Look at the output of the team like a math problem. The goal is to get the best result out of the work of the team, which we could say would be the highest possible score. Each individual member of the team had different abilities that can contribute to that total score. In order for the whole team to achieve the highest possible score, each member of the team must be allowed to make their individual greatest potential contribution, based on their skill levels and the skill levels of other members. In every team, you will have stronger and weaker contributors, but the key is in finding the maximum potential total team score based on each individual’s ability to contribute to the score. As an example, if my skill 1 score is a 8 and my skill 2 score is a 7 and Joe has a skill 1 score of 6 and a skill 2 score of 4, the maximum score we can get together if we each only have time to do one of these things is 13 (Joe doing skill 1 work for 6 points and me doing the skill 2 stuff for 7 points). Where teams lose effectiveness is in two areas that tie directly back to humility. If I insist that I am going to do the skill 1 stuff because I like it better and after all, it is my highest score, the maximum score we can achieve is a 12 (8 from me doing skill 1 and 4 from Joe doing skill 2). If I insist that I do it all because I have higher scores in both areas, the best we can get is a 7.5 (half of my score on each since there the assumption at the beginning was that each person only had time for 1 task, so I could only get half of each done if I try to do both). You can play with these numbers a lot of different ways, and depending on the skill mix and strength of each person, at times I might get to do the skill I like best or that I have my personal highest score in because that is how the greatest total benefit happens to add up in that case. Humility, however, comes in when each team member is willing to forego what they desire personally and go with what is best for the team as a whole. If I have skills as a greeter, musician, and Kids World teacher, I need to do what I can that contributes most to the score of the team as a whole, no matter how much I might want to be the musician.

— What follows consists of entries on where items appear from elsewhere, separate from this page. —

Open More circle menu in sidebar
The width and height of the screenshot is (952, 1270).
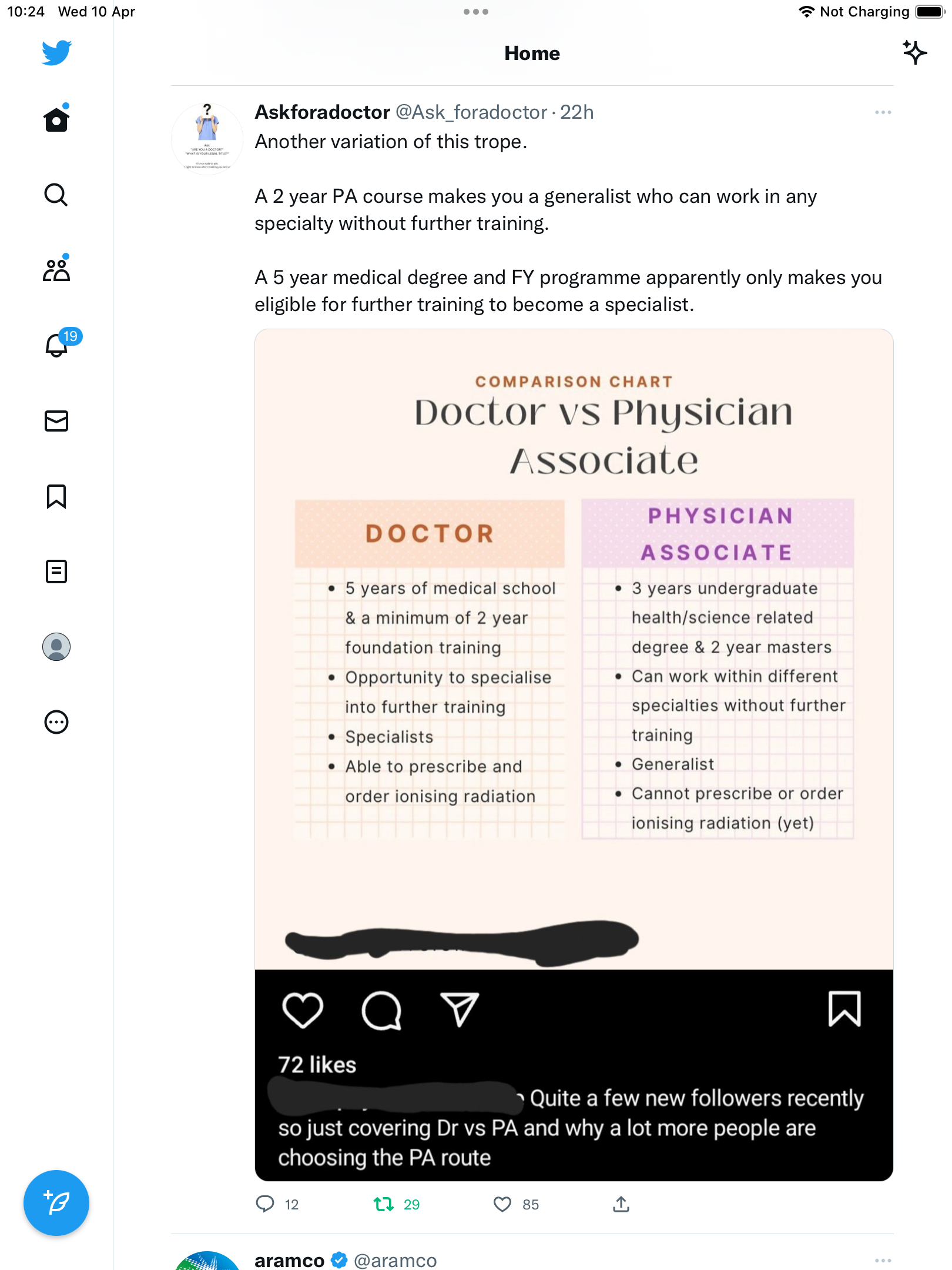[x=56, y=722]
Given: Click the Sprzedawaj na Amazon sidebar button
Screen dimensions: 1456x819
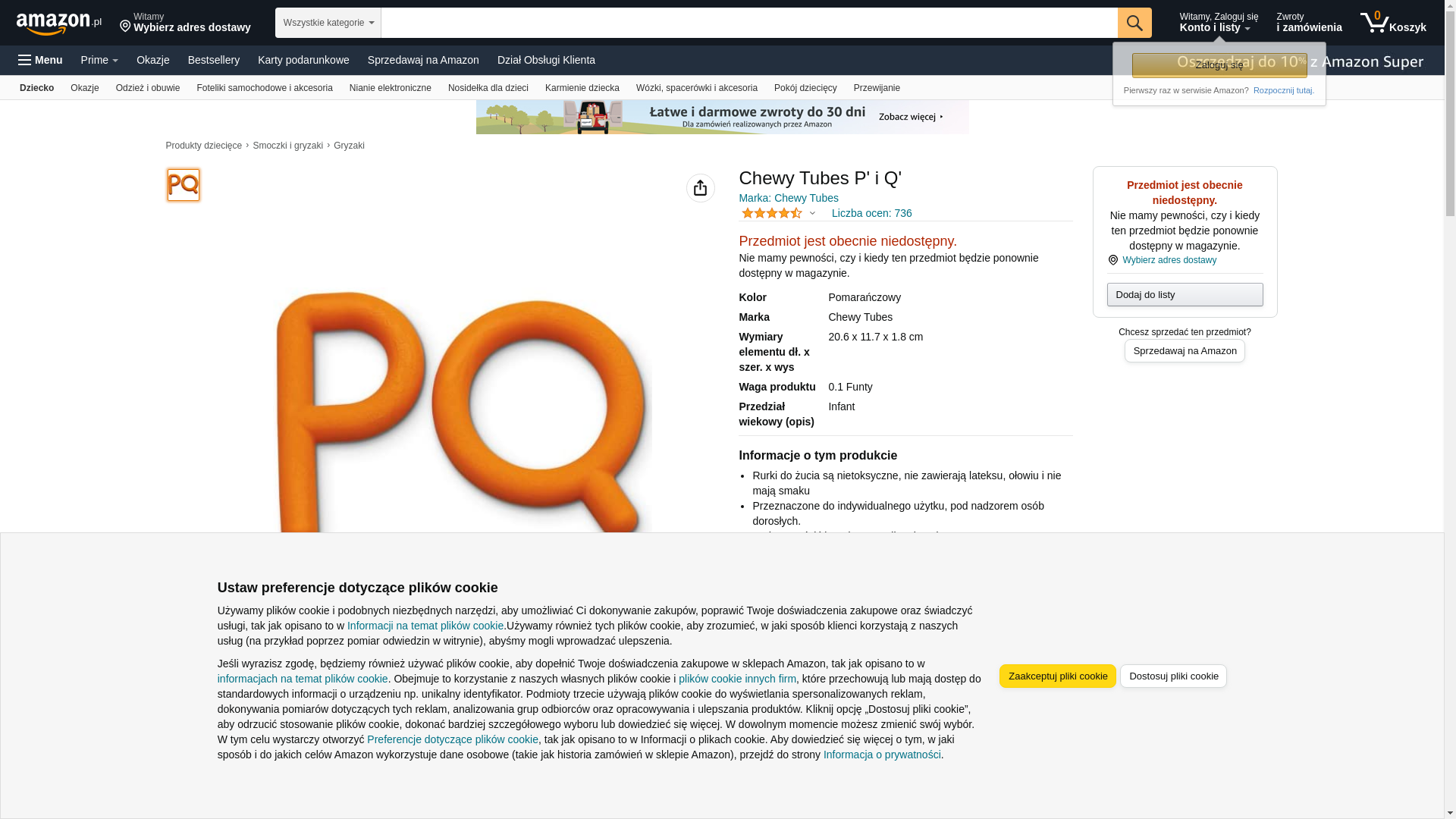Looking at the screenshot, I should 1185,350.
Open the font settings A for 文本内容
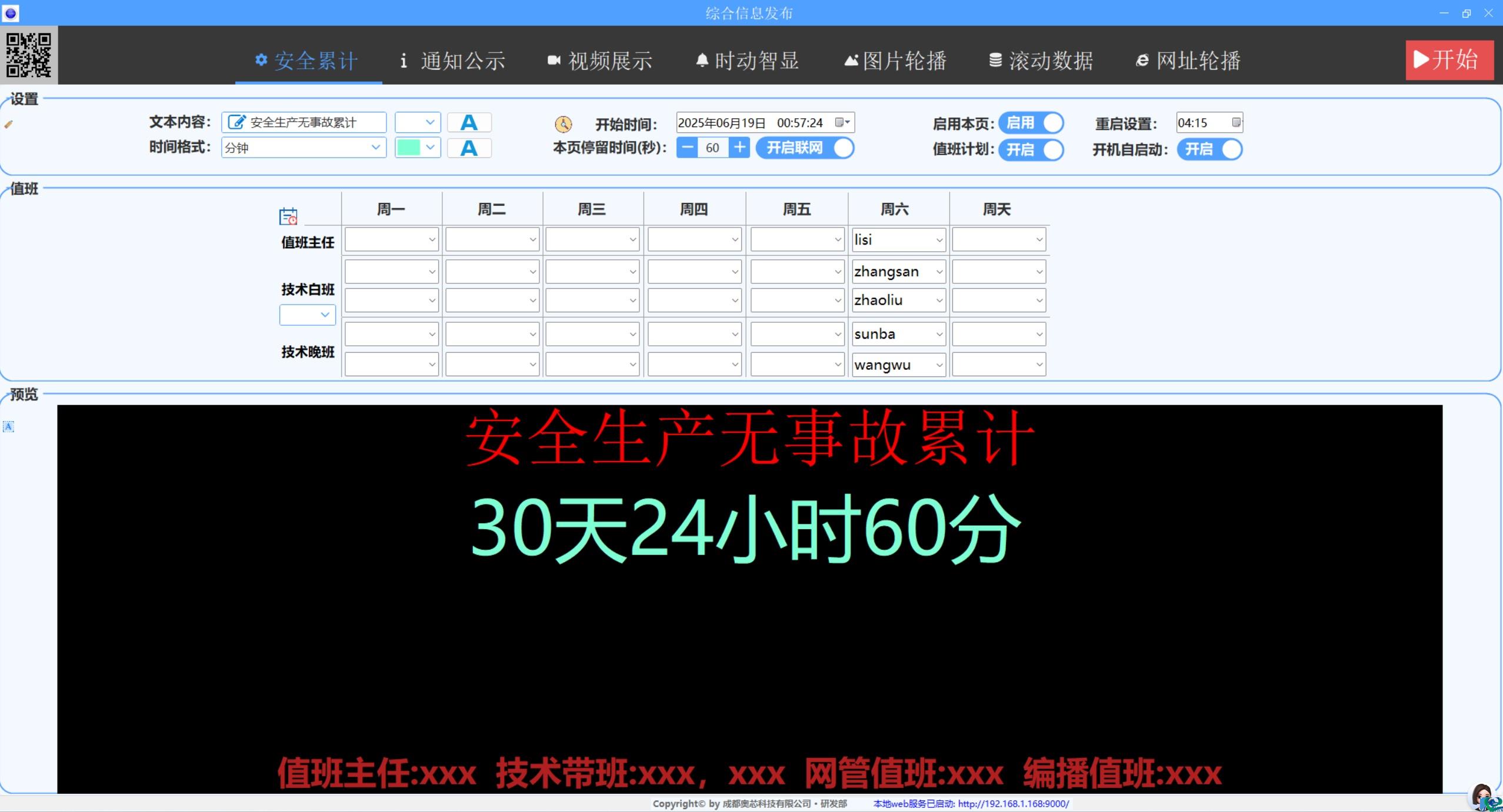 [469, 122]
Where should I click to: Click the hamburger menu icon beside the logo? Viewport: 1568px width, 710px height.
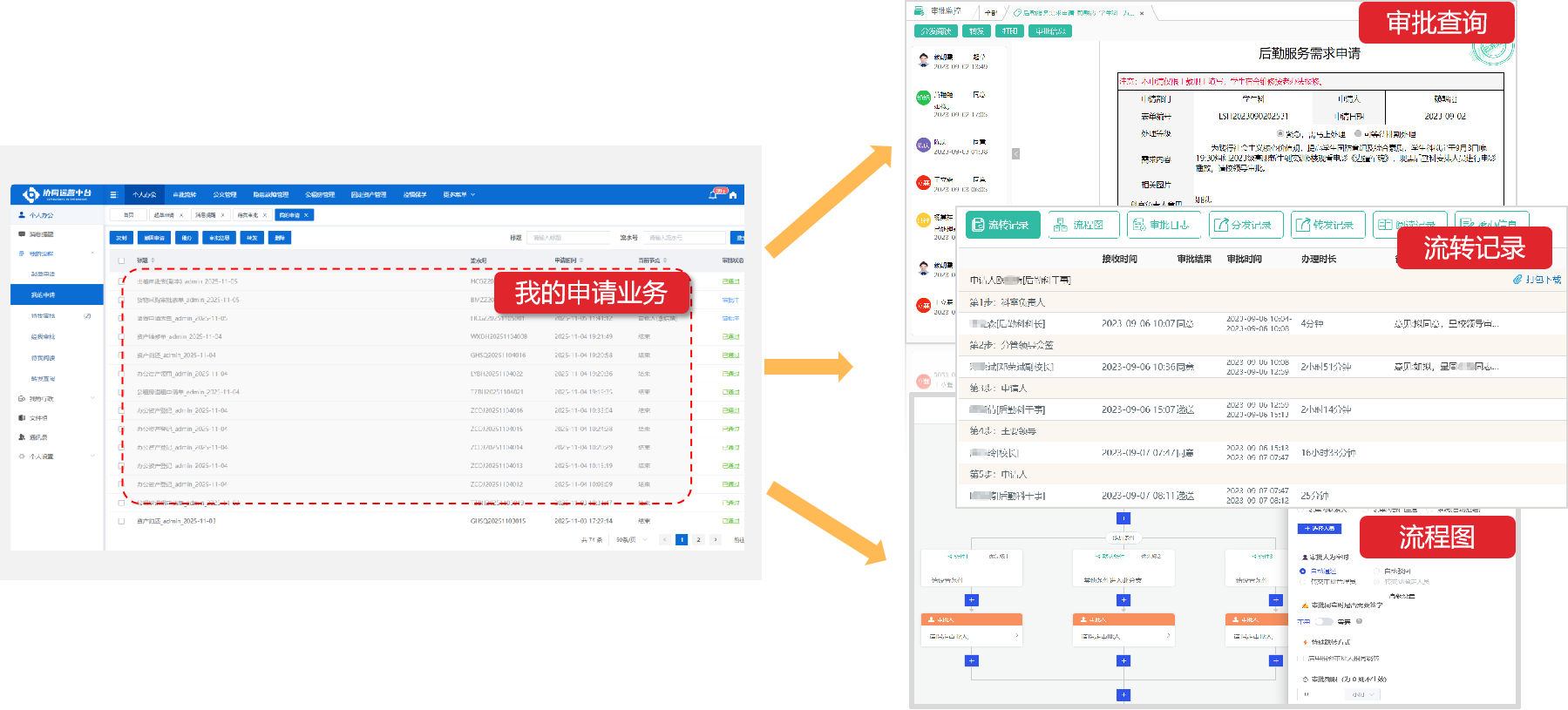tap(113, 194)
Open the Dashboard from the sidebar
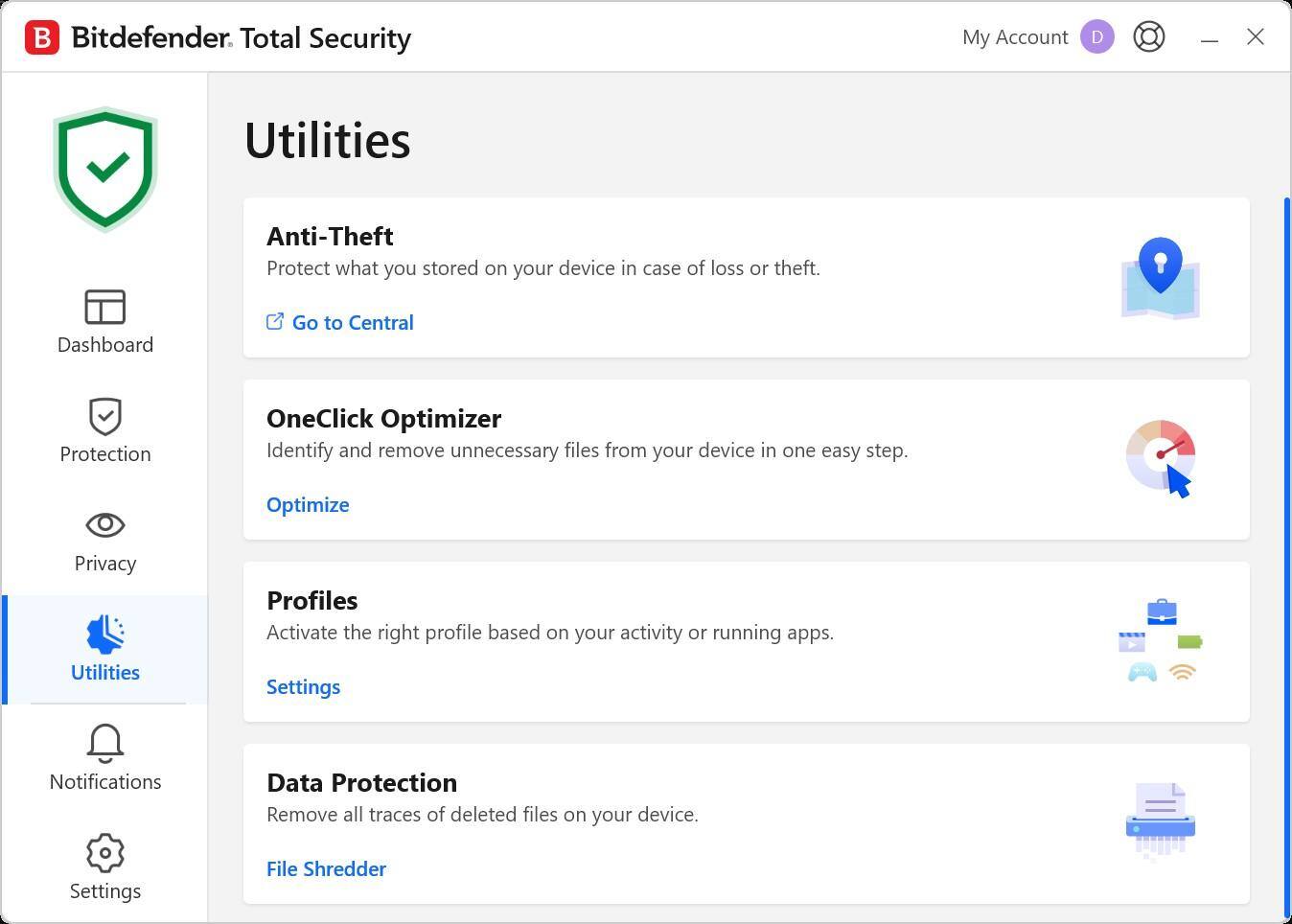 [105, 321]
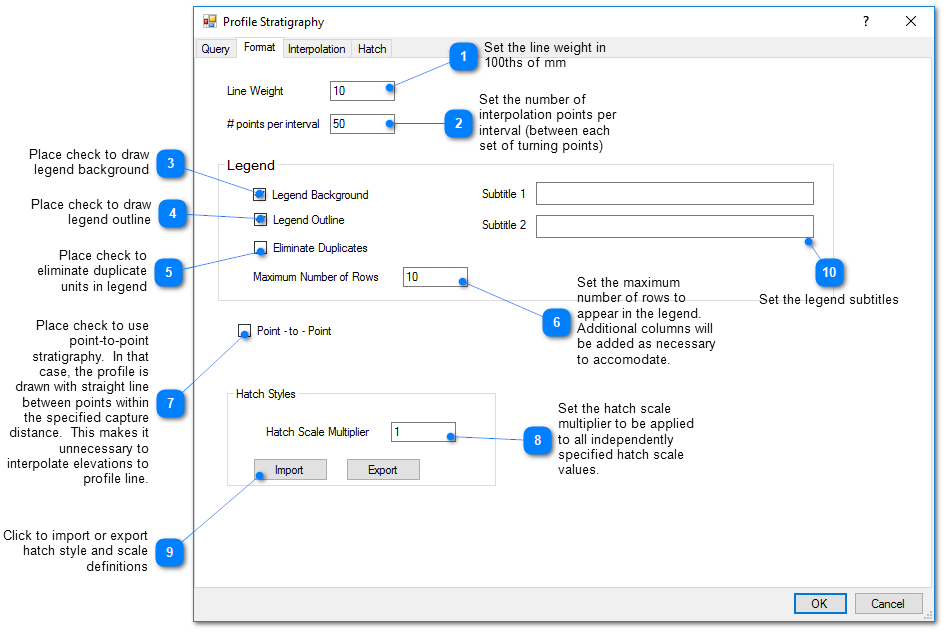Confirm the dialog with OK
Image resolution: width=945 pixels, height=632 pixels.
tap(820, 603)
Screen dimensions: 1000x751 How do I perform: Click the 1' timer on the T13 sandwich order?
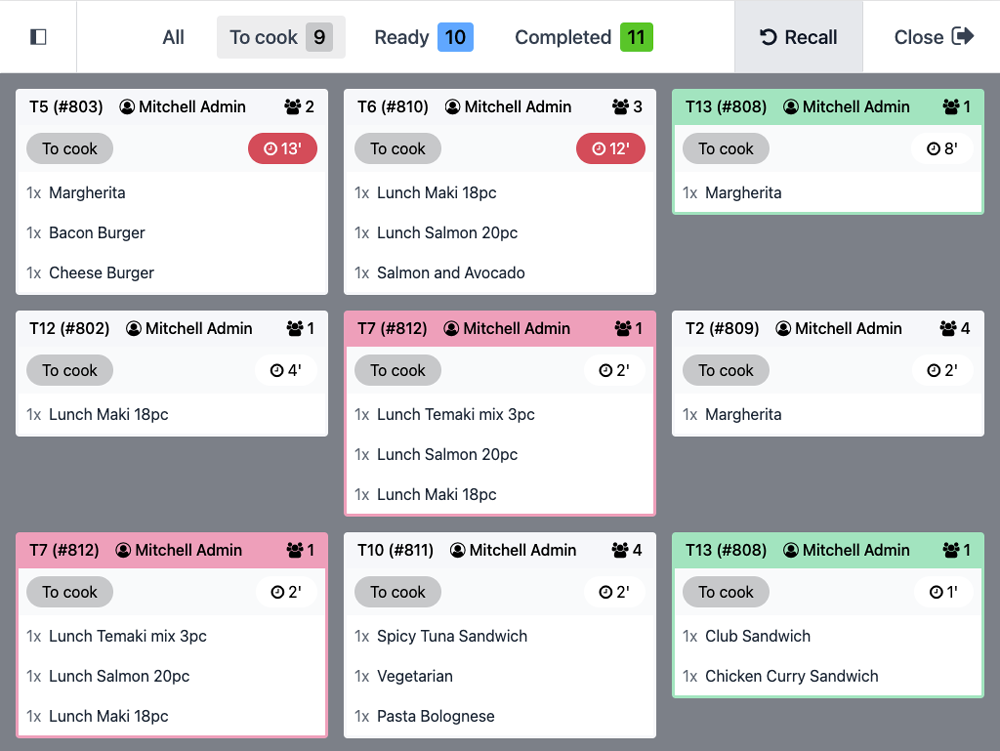click(x=941, y=592)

What is interesting about this model as you think through it is that if tends to contradict a general principle that I believed before you asked this question and I thought through this. That principle is that you allow each person simply do what they are best at. While that may improve your overall score to some degree, it will not necessarily achieve your maximum potential score. That can only be realized by each of us deferring to others in a way that sometimes has us working on our second or third best skill because that is what the team needs.